What to work on ::
a) Answer these questions from the forum comment excerpt, one answer per line, marked the same way:
(i) According to the writer, who told the Democrats that the plan was an unconstitutional violation of the separation of powers?
(ii) What yearly income is given for the dual-income household from Suburban DC?
(iii) Which three countries are named as places where UFO reports can be found?
b) Write a continuation of the forum comment excerpt, picking up after its final sentence.

Document excerpt ::
____

That's why this is an overstep and it's why they're legislating from the bench. Like it or not they just overruled Congress.

How to tell us you haven't actually read the Heroes Act without saying it out loud, right? And that aside, yes, the Judiciary absolutely has the power to overrule congress when congressional activities (legislation, certain kinds of committee actions, etc) don't pass a test of constitutionality. But that's not the case here. Congress didn't do anything unconstitutional, the executive did.

If you don't like the law then repeal the heroes act.

Why? It's fine as is, and has nothing to do with someone from Suburban DC in a dual-income household making $250,000 having a plumber from Idaho work part of his day to pay off some of that prosperous couple's law school debt.

But you don't have the votes to do that so you use the courts instead.

No, Biden, Pelosi, and Schumer didn't have the votes to actually pass legislation aimed at the broader (non-Heroes-Act targeted) audience whose mid-term votes they were looking to buy, so Biden's handlers took a stab at abusing executive power knowing it would still work as a sales pitch for low-information, constitutionally illiterate college students even though it would of course fail scrutiny later. Pelosi, of course, said this out loud in advance, in specific detail. Her own chamber's and party's constitutional lawyers TOLD the Dems this was an unconstitutional violation of the separation of powers, and she said it. Because she knew this is exactly how it would wind up.

Activist Court? Sure, if by "activist," you mean, "acting as the check and balancing power exactly as intended by the founders who wrote the constitution and people of the nation who ratified it." If acting to preserve the separation of powers and keep the power of the purse in congress is "activism," sure, why not, call it that.

Comment Re:Proper title (Score 1) 143

Yes, except that isn't true. 20 seconds on google will find you stuff in UK, Russia, Mexico and pretty much the rest of the planet with rare exceptions. I don't know of any North Kora UFO reports, for example.

20 seconds on Google will also find you ample reports on how the Egyptian pyramids were actually made by aliens, and how mermaids, unicorns, and various forms of Sasquatch/Yeti/Bigfoot are running circles around "scientists" that just can't seem to find a single scrap of Yeti poop, a Sasquatch bone, or a tuft of Bigfoot hair despite - we're assured - thousands of years of them living in the woods behind your house.

____

Study material ::
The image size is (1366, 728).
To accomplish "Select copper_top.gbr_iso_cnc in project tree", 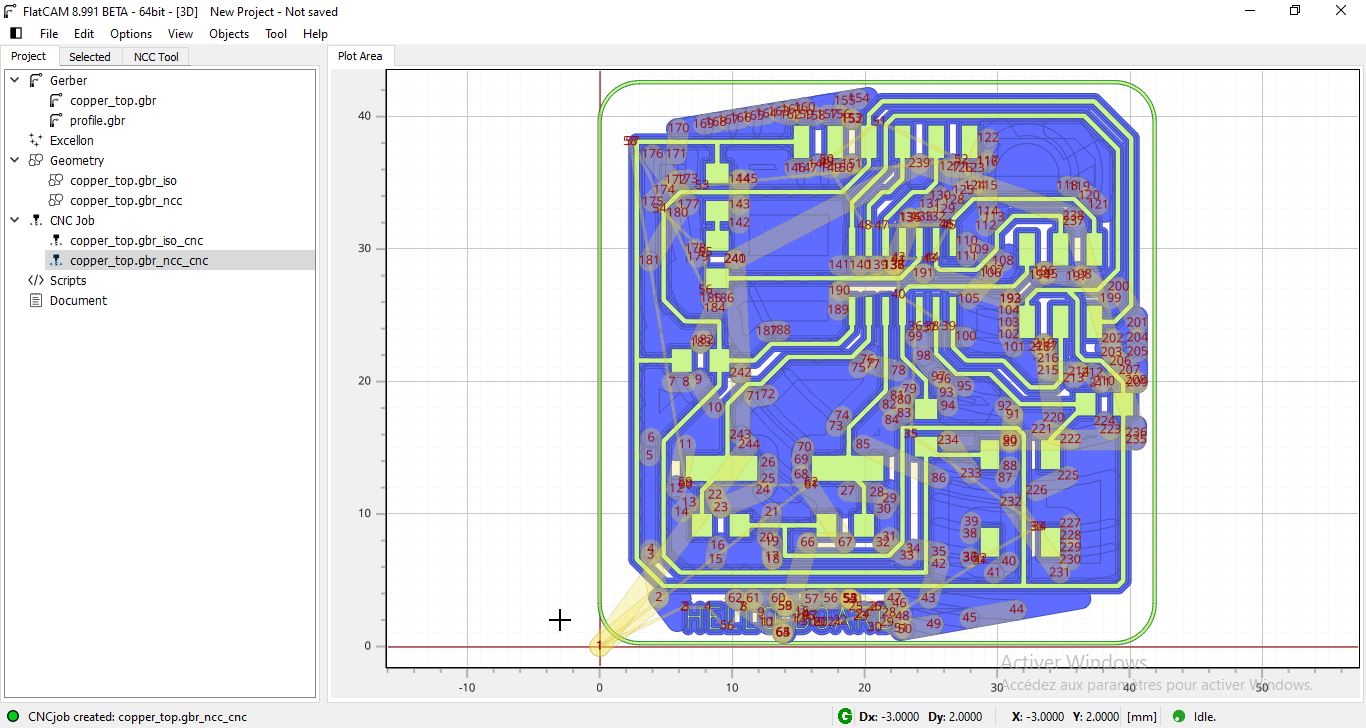I will (137, 240).
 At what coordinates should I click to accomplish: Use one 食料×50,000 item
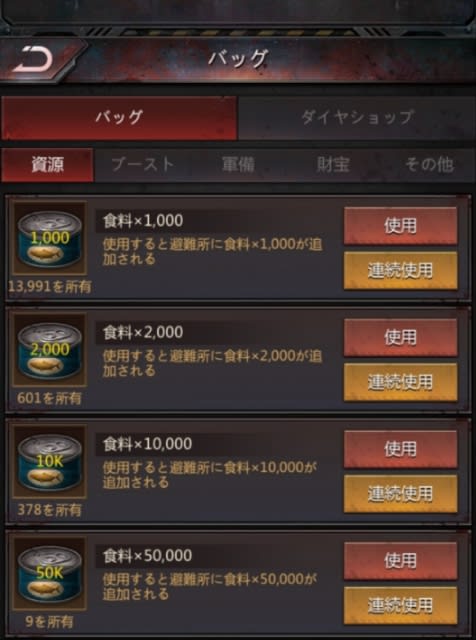400,561
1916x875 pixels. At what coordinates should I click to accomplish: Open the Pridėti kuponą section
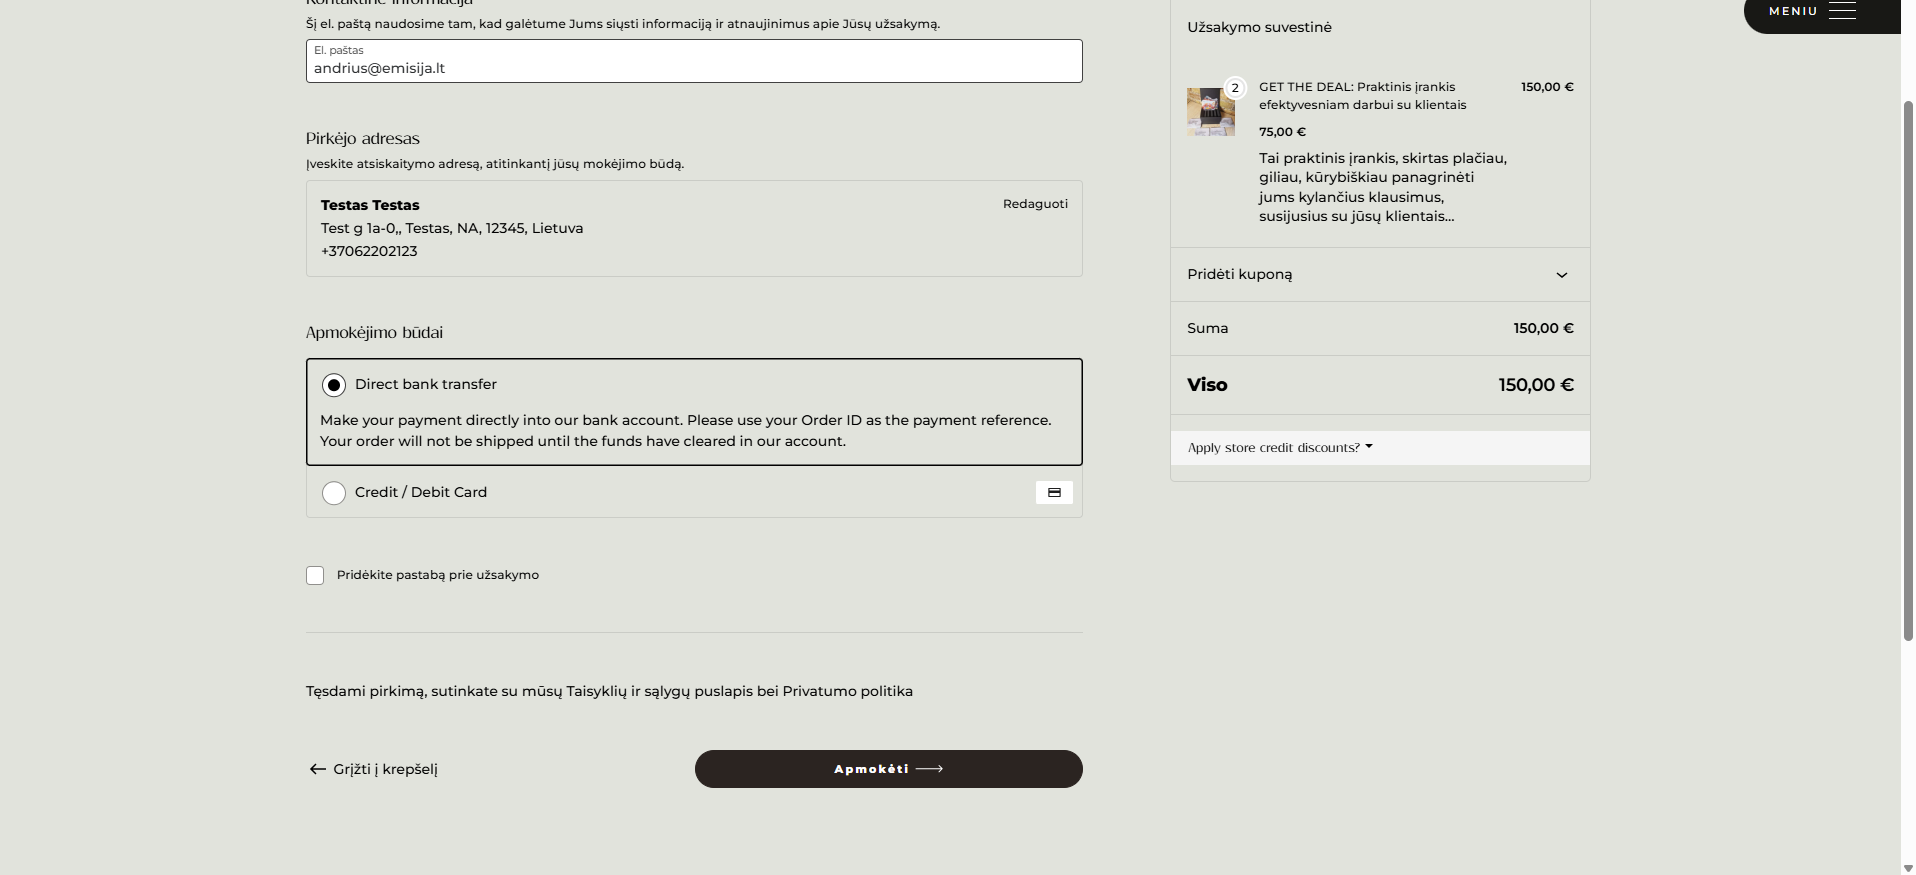(x=1380, y=275)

____

Response list ::
a)
(i) The constitutional lawyers of Pelosi's own chamber and party.
(ii) $250,000.
(iii) The UK, Russia, and Mexico.

b)
20 seconds of Google will indeed find you reports of UFO stuff from all around the world ... but can't find you single piece of real evidence, even one, ever. How about that.

Comment Re:OK, I have to ask (Score 1) 143

Yup and what about $2 billion to Kushner, crickets.

You mean the $2B that you can actually point to as being an investment in businesses that aren't a nest of phony shell LLCs, and which actually pay taxes on earnings, and which didn't distribute cash to ex-wives, and grandchildren? You mean $2B that was actually handled with proper paperwork, and about which both the investor and the company in which the money was invested are happy to discuss with anyone who asks?

Let's compare that to the web of meaningless Biden-spawned LLCs that don't actually produce anything, aren't operating as foreign agents with proper State paperwork, exchange all kinds of internal emails and texts about how to conduct their organizing meetings in secret and use code names and words to obscure the fact that loads of cash are funneled to them from the CCP and corrupt entities in the Ukraine that got beneficial treatment from The Big Guy. See? Exactly the same! Right.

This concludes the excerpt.